Cela dit, les petits miracles à moindre coût ont leurs limites. Les conditions de travail des employés frisent parfois l'indécence. Avec 1 million par année (dont la moitié vient du financement public), il faut payer 35 employés, le loyer, le chauffage, etc. «Pour avoir des conditions décentes, on estime avoir besoin de 500 000$ de plus, dit Denise Landry. On a trois mères-visiteuses qui ont un cancer. Après 15 semaines de chômage, elles sont sur l'aide sociale. On aimerait les aider davantage, mais on ne peut pas.»

La crise financière n'augure rien de bon. «On commence à avoir des rebonds. On constate déjà une baisse des dons privés.

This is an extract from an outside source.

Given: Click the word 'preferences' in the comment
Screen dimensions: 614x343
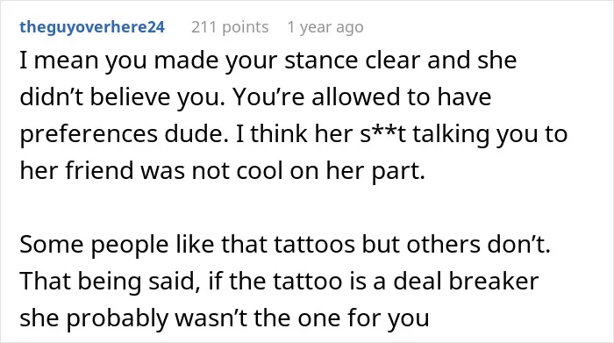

On a commencé à recevoir des lettres de gens qui ne renouvellent pas leur appui.»

Isabelle Rivard, qui coordonne l'équipe d'intervention de Montréal-Nord, est parfois découragée d'avoir à faire autant avec si peu. Sa liste d'attente s'allonge. Les services de dépannage sont débordés. On lui réfère de plus en plus de réfugiés qui débarquent sans bottes ni manteaux. «On est au front. On récupère les gens échappés du système, qui n'ont pas le logement qu'il leur faut, pas la garderie qu'il leur faut, pas les services dont ils ont besoin.» Et après tout ça, il faut encore se battre pour des «grenailles», comme elle dit.

Manque de reconnaissance de l'État? «La reconnaissance, on l'a. Mais le financement n'est pas à la hauteur de cette reconnaissance, insiste Mme Landry. On a le même budget depuis 15 ans, alors que les besoins sont de plus en plus grands! On suit un plus grand nombre de familles en grande difficulté.»

La famille, une des priorités de nos principaux chefs de parti. Vraiment? Mme Landry est pour le moins sceptique. Ce ne sont pas des promesses de nouvelles places en garderie qui la feront changer d'avis. «Je regrette, mais la garderie, ce n'est pas la solution ultime. C'est une des solutions. Bientôt, on va encourager les gens à mettre l'enfant à la garderie dès la première semaine!»

À moins de 10 jours du scrutin, elle n'a entendu aucun des trois chefs parler de prévention ou de la qualité de vie des familles en difficulté. D'où cette question, qui reste sans réponse: «Quand est-ce qu'on aura de bons parents au niveau gouvernemental?»